In the following years and decades, states (as well as, sometimes, private funders) responded to the 1877 strike and several other large-scale uprisings by building imposing armories, concentrated in cities that had seen ferocious striking or public disorder. Armories were an important piece of the government’s capacity to respond quickly and forcefully to strikes or protests, but they were also an important symbol. They were expensive, imposing structures that sat on the horizon like a giant with a club—an implied and ever-present threat, visible through factory windows and from rail yards.

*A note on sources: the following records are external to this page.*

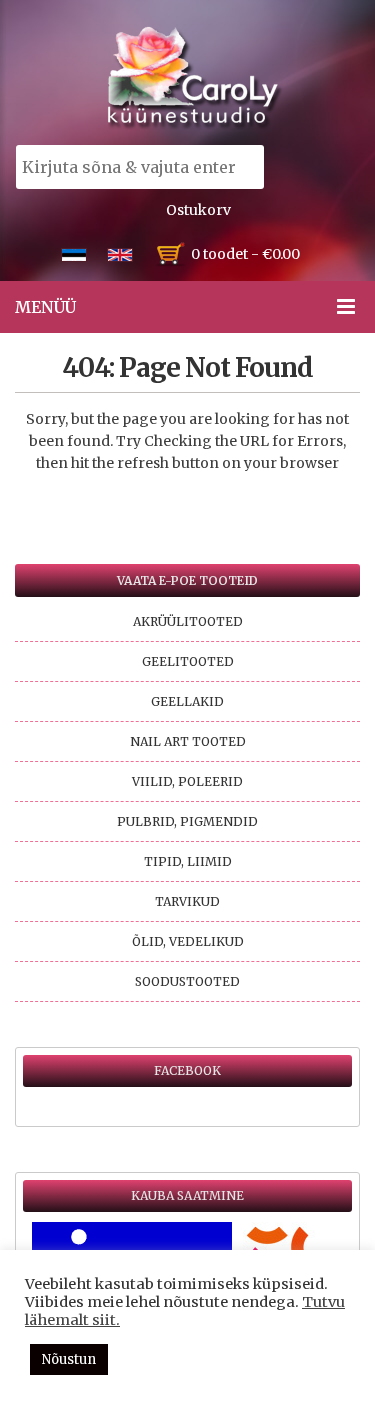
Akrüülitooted (188, 621)
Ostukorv (198, 210)
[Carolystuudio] (195, 77)
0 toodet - (245, 254)
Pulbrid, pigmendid (187, 821)
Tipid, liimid (188, 861)
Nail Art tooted (188, 741)
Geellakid (187, 701)
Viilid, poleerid (187, 781)
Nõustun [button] (69, 1359)
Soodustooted (187, 981)
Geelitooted (188, 661)
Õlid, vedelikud (188, 941)
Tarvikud (187, 901)
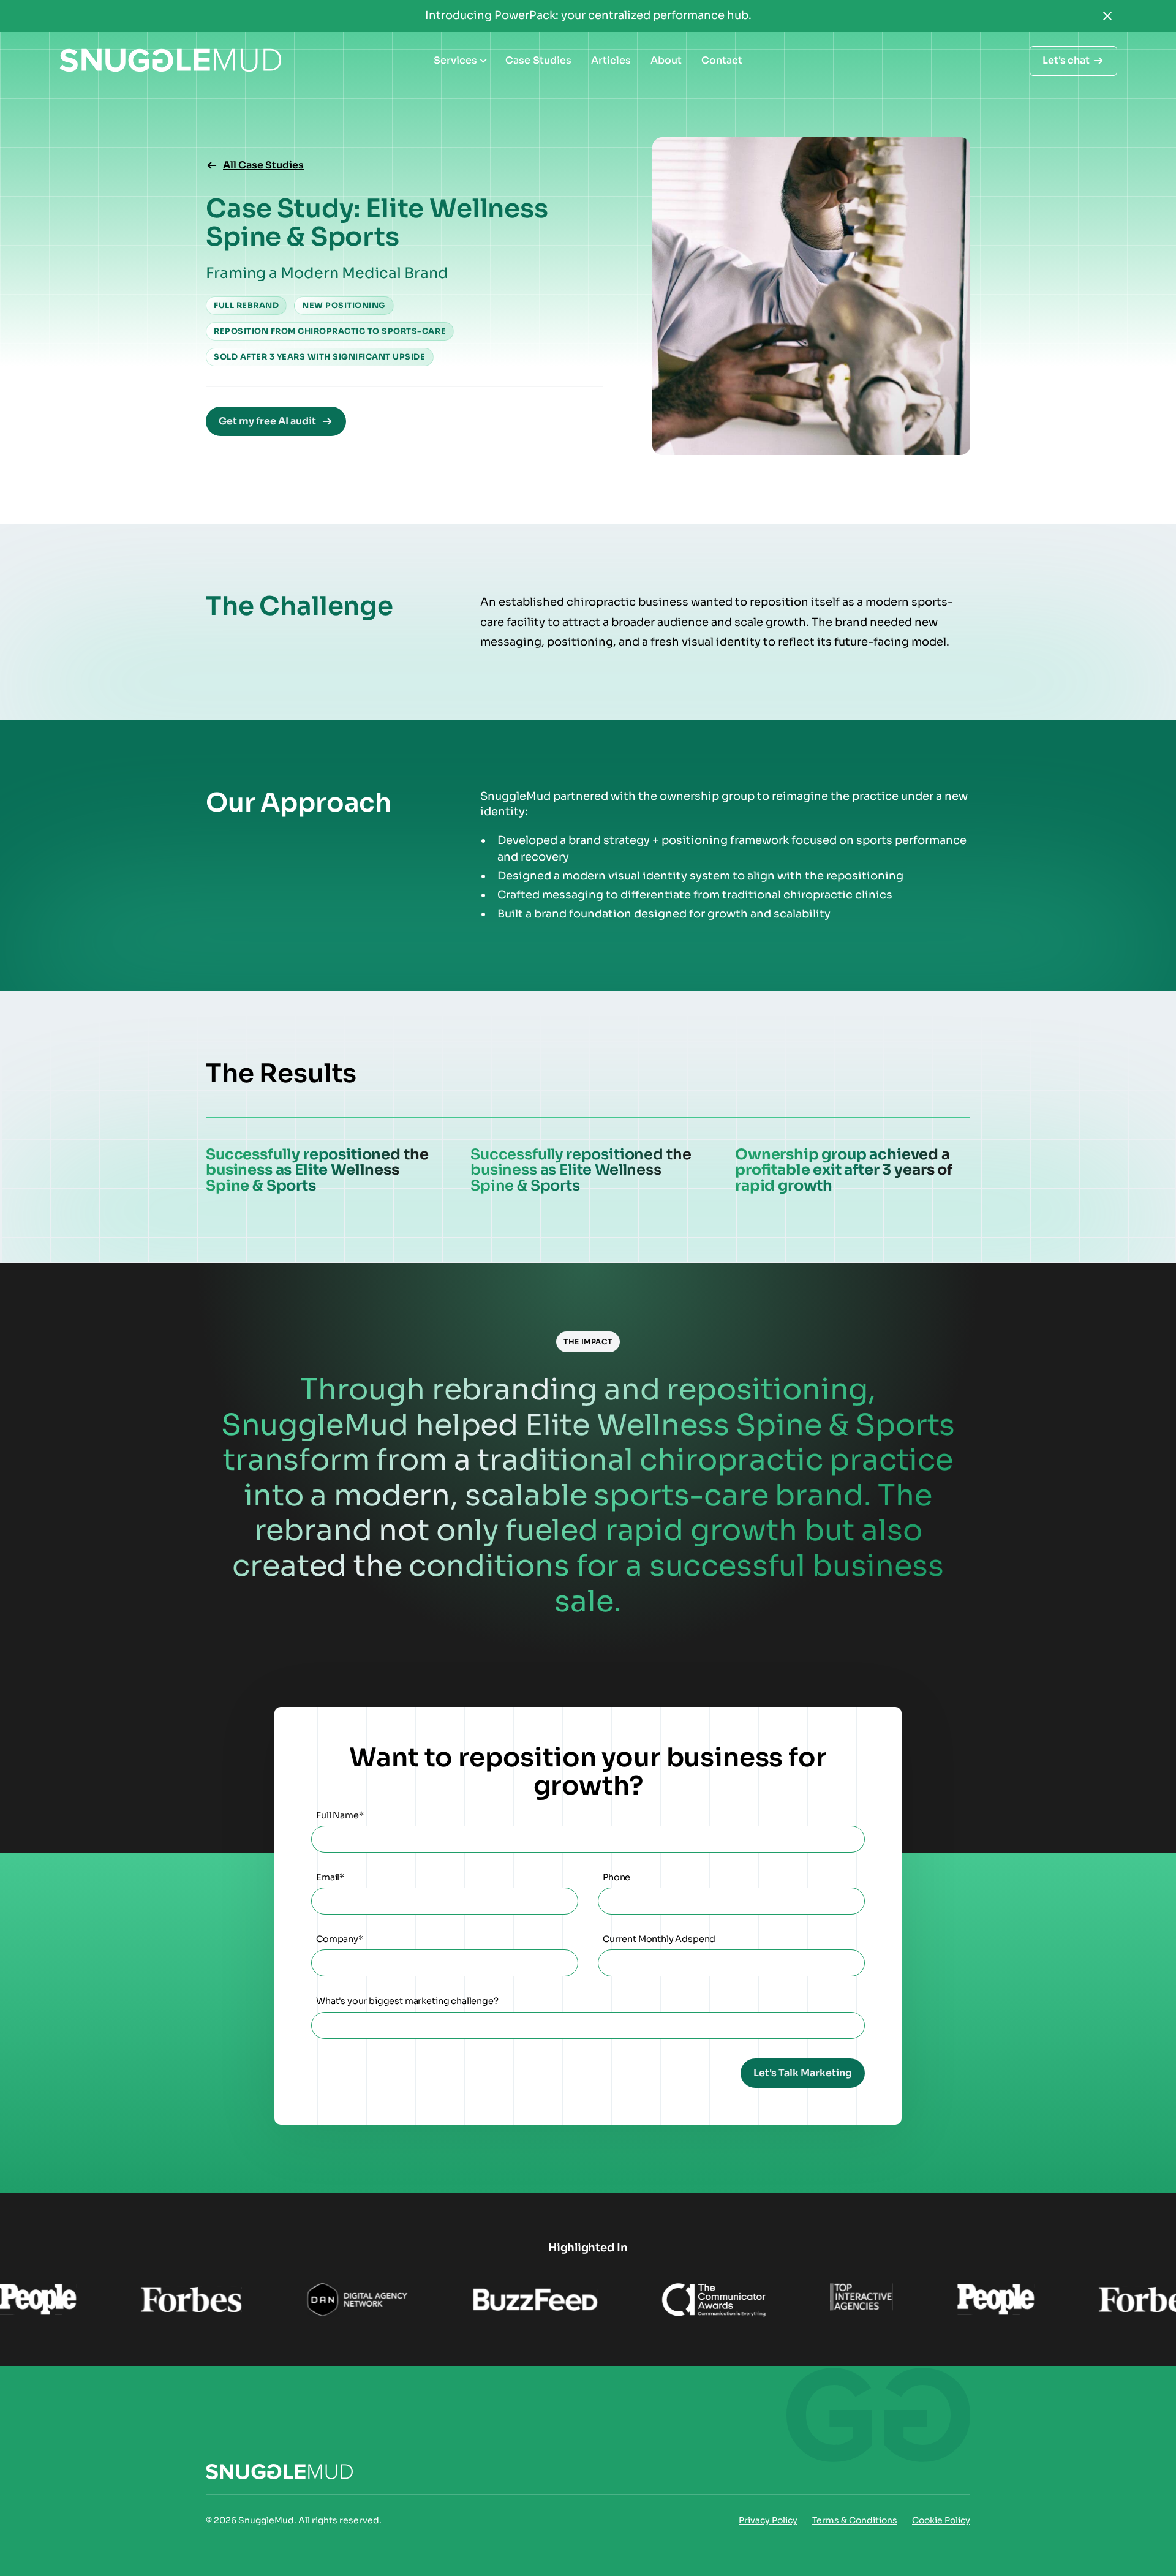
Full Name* (339, 1815)
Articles (611, 60)
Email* (330, 1877)
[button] (460, 60)
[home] (170, 61)
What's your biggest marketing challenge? (407, 2001)
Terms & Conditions (854, 2520)
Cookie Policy (941, 2520)
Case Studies (538, 60)
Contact (721, 60)
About (666, 60)
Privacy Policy (768, 2520)
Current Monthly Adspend (659, 1939)
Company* (339, 1939)
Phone (616, 1877)
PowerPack (525, 15)
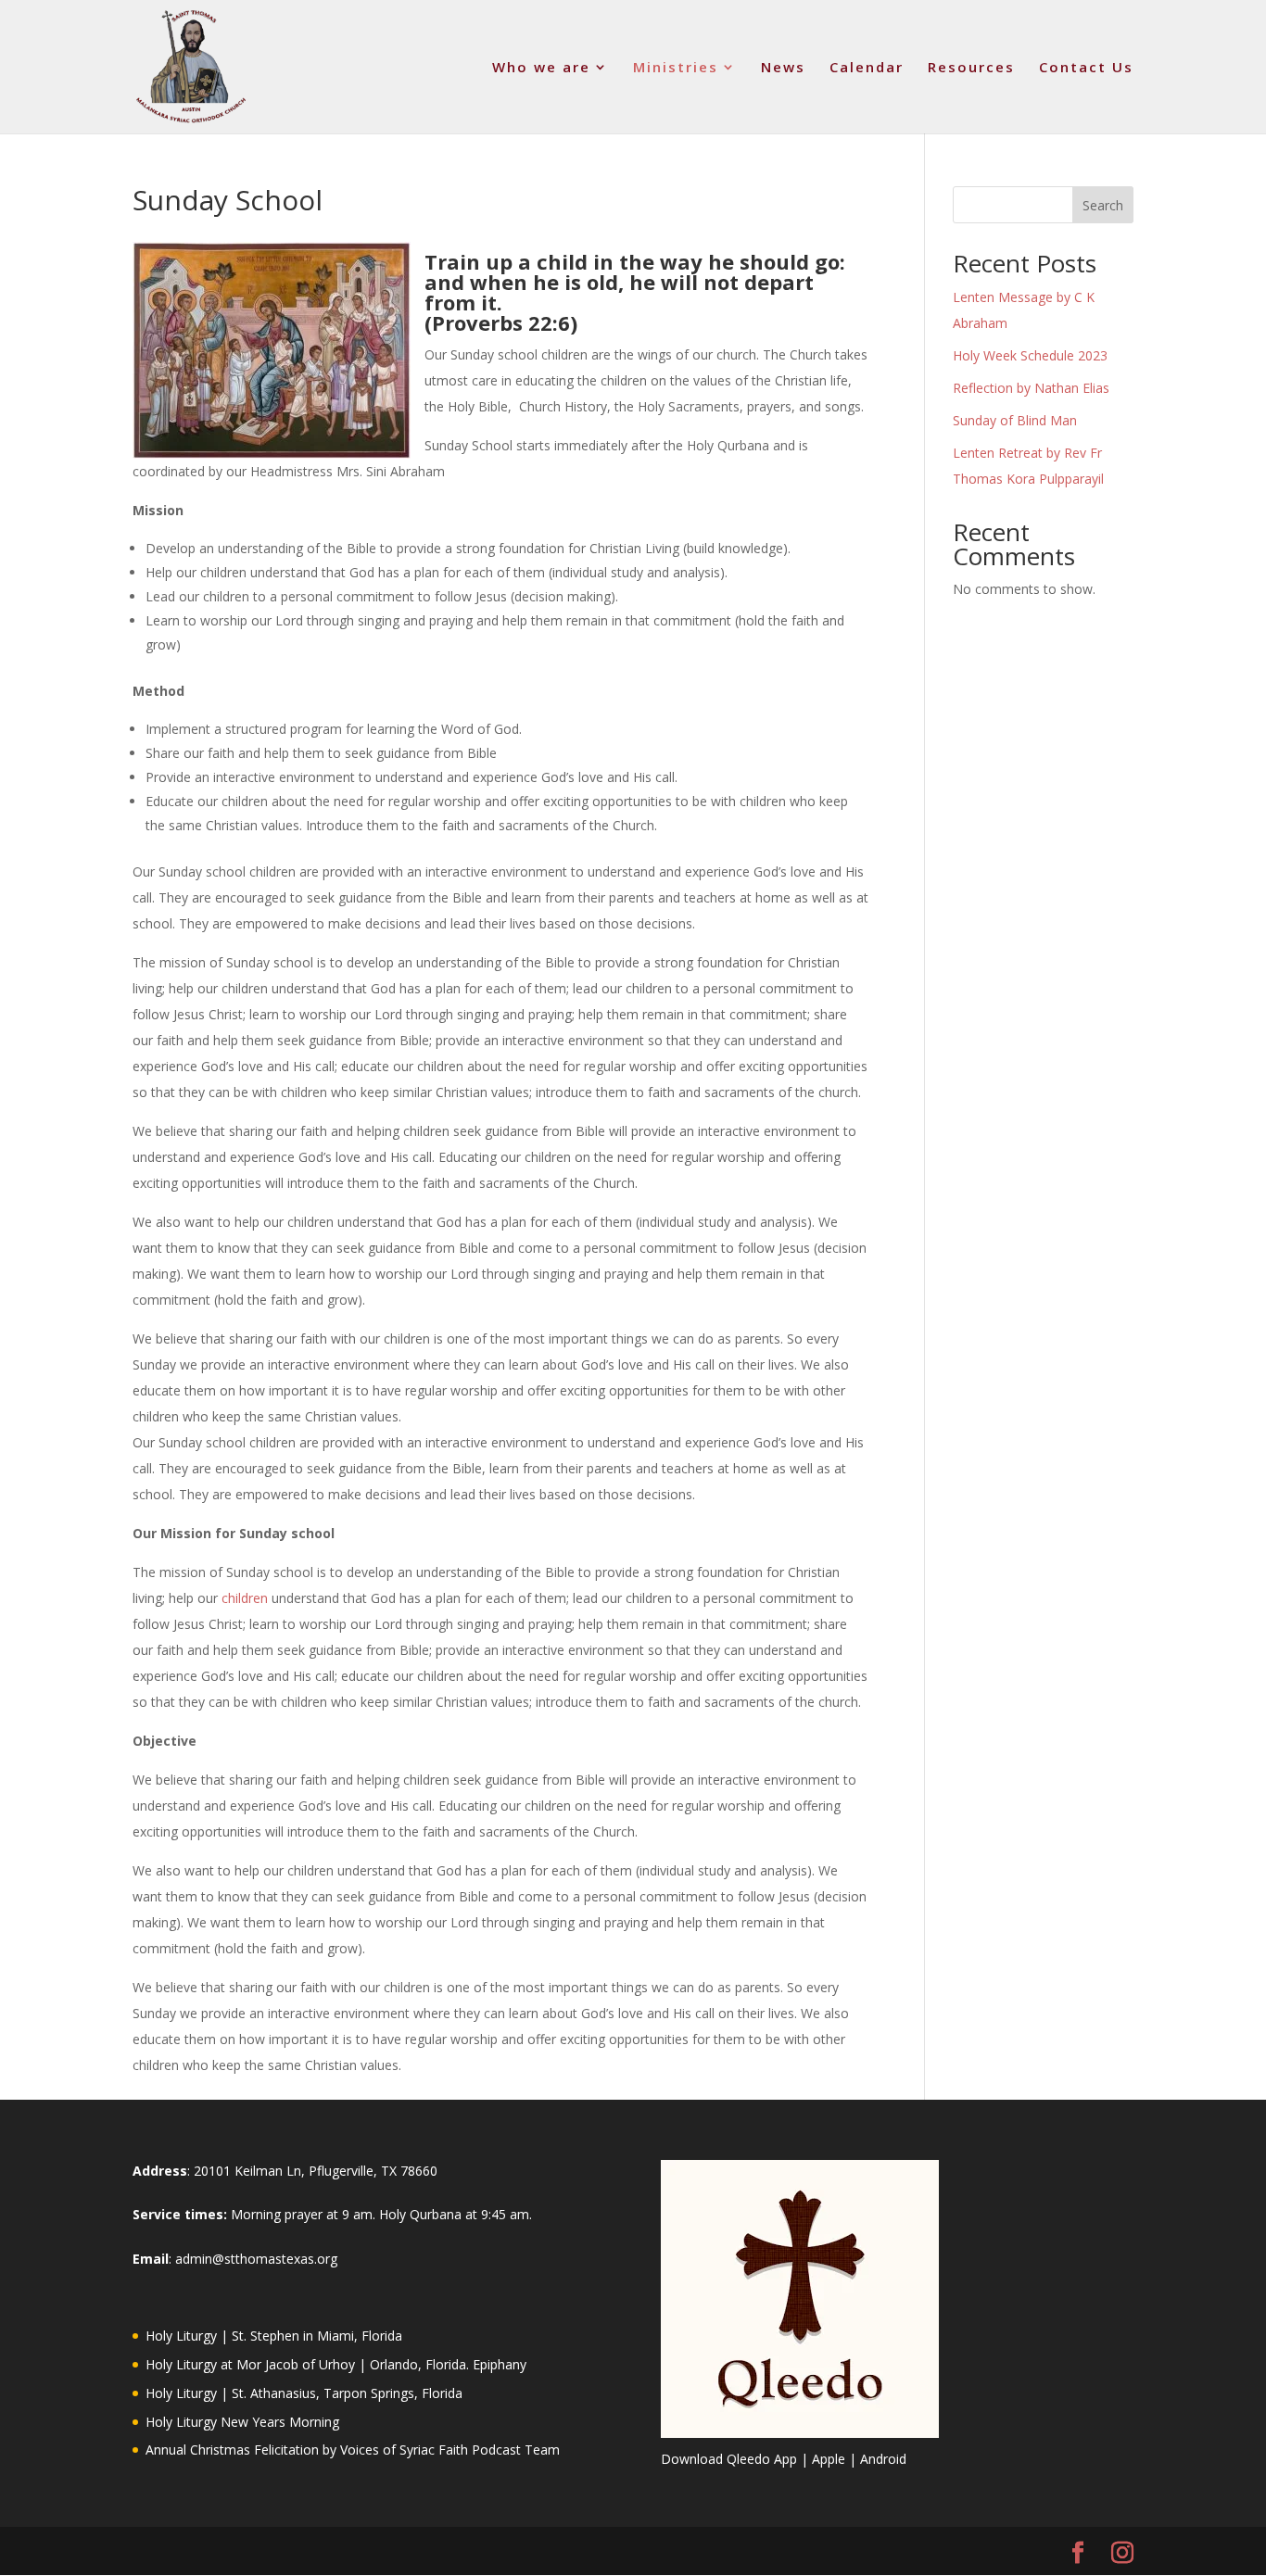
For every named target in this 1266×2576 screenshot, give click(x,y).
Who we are (541, 68)
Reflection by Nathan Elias (1031, 388)
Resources (971, 68)
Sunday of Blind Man (1015, 420)
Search (1102, 205)
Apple (828, 2459)
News (783, 68)
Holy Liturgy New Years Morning (242, 2422)
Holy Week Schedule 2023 (1030, 355)
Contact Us (1086, 68)
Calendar (866, 68)
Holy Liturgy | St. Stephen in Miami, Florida (274, 2335)
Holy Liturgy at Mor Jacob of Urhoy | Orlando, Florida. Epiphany (336, 2364)
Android (883, 2459)
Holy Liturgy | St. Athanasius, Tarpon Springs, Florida (304, 2393)
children (245, 1598)
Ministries (675, 68)
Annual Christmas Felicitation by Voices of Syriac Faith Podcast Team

The philosophy that gave rise to armories and bases has not gone anywhere. If anything, we are currently living through its most dramatic resurgence since the late nineteenth century. In the wake of the Movement for Black Lives and the 2014–2020 Black-led protests against police brutality, municipalities across the country have begun building large urban police training facilities—so-called “cop cities.”
In what follows, I revisit this history of armory building to explore how Atlanta’s effort to build a cop city demonstrates a resurgent willingness of the United States to mount an offensive against its own citizens. And it’s not just in Atlanta: we face the serious risk of this model being copied across the country as our government once again feels the need to put a physical reminder of its threat on the horizon.
In addition to uprisings and strikes brought on by organized labor, the latter half of the 1800s was marked by urban unrest connected to anti-immigrant and anti-Black sentiment. In New York City alone, city and state official were shaken by the public violence that occurred during the 1871 Orange Riots between Irish Catholics and Irish Protestants, the 1874 Tompkins Square Riot, and a series of anti-Black disturbances culminating in the horrific Riot of 1900. Growing fears among American-born and Protestant elite in the United States also resulted in a multi-decade panic over the “foreign radical”: an archetypal figure the state feared for both its foreignness, ethnic and linguistic difference, and left-wing politics. Those in power feared that the often-entwined reality of racial and ethnic violence and labor unrest would, if left unchecked, boil over. The situation was, as one nineteenth-century author called it, “the volcano under the city,” waiting to erupt.